In order for you to find the Defendant guilty as to these money laundering counts, you must find beyond a reasonable doubt the existence of all of these elements.

             I instruct you that it is not illegal for an attorney who represents a defendant accused of a crime to accept payment of his attorney fees in cash. It is also not illegal for an attorney to receive attorney’s fees from someone accused of a crime who pays those attorney’s fees from money that the person got from illegal activities. In other words, if you found here that Torrance Hill paid the Defendant attorney’s fees and that the source of those fees was Hill’s illegal drug activities, then the Defendant’s receipt of those attorney’s fees, without proof of concealment as described previously, is not money laundering or a federal crime.

              Just as it is not a federal crime for a Defendant to receive an attorney’s fee from illegal drug activities, it is not a federal crime to conceal a legitimate attorney’s fee, even if the fee comes from illegal proceeds. To be money laundering, the concealment must be concealment of illegal proceeds other than those that are paid for legitimate attorney’s fees.

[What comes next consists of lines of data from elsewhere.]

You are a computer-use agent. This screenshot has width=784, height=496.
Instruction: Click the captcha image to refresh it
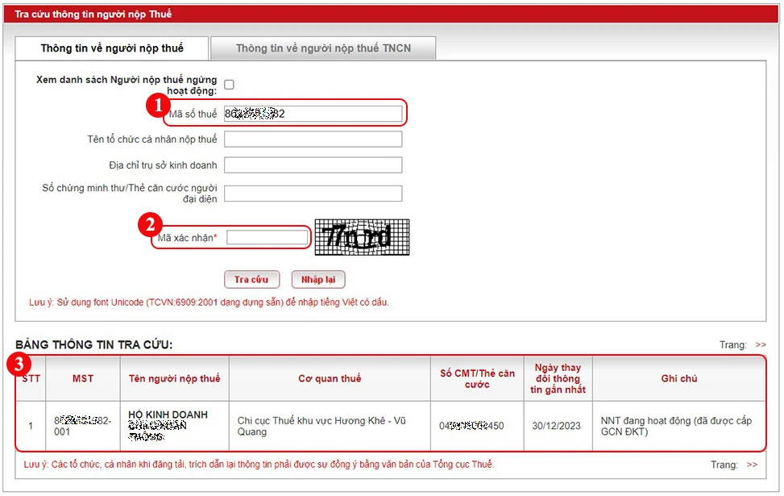click(x=361, y=236)
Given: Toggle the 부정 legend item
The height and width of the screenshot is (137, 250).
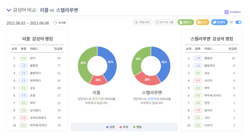Looking at the screenshot, I should point(124,127).
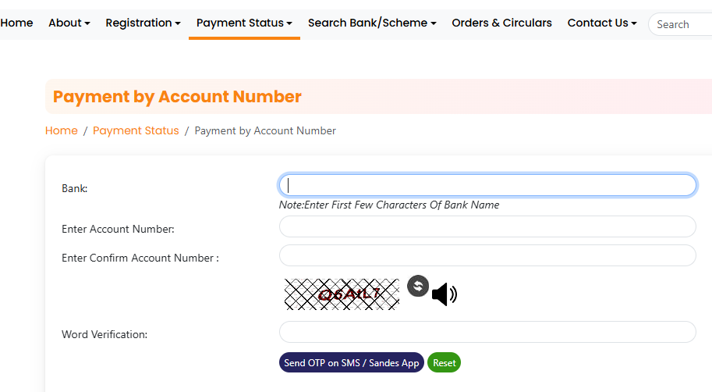Image resolution: width=712 pixels, height=392 pixels.
Task: Focus the Bank name input field
Action: [x=487, y=185]
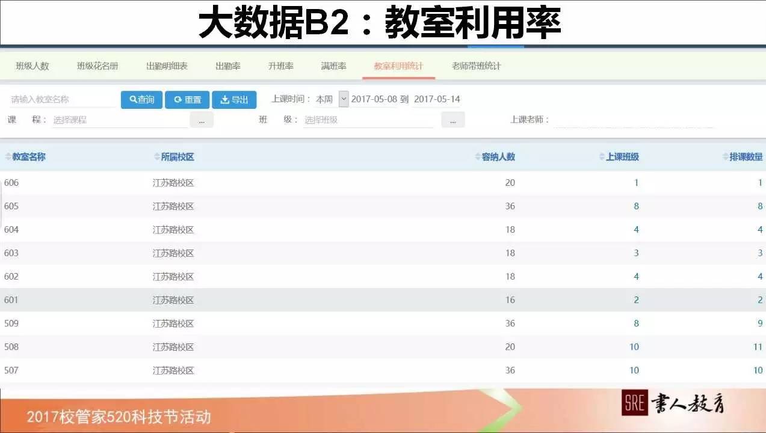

The Shelnutt prosecution raised serious issues and concerns for criminal defense attorneys who represent clients charged with drug offenses, or in other contexts, where there is a high likelihood that any legal fees paid to counsel may be derived from unlawful activity. The defense argued that the prosecution of Mr. Shelnutt for money laundering could set a frightening precedent whereby the government could choose to prosecute any criminal defense attorney or money laundering for accepting payment for legal fees which was also proceeds of unlawful activity. The Court acknowledged these concerns and addressed them in the instruction it crafted for the jury. Fortunately, there have to date been very few prosecutions of attorneys under s 1956 for receiving attorney's fees, however the Shelnutt prosecution and the Court's instruction illustrate the need for either an amendment to s 1956 to contain an exemption for payment of legal fees similar to s 1957, or for the courts to make clear, as the Court's instruction did in this case, that (1) it is not illegal for an attorney to receive attorney's fees from money a person got from illegal activity and (2) it is not illegal to conceal monies received as legitimate attorney's fees.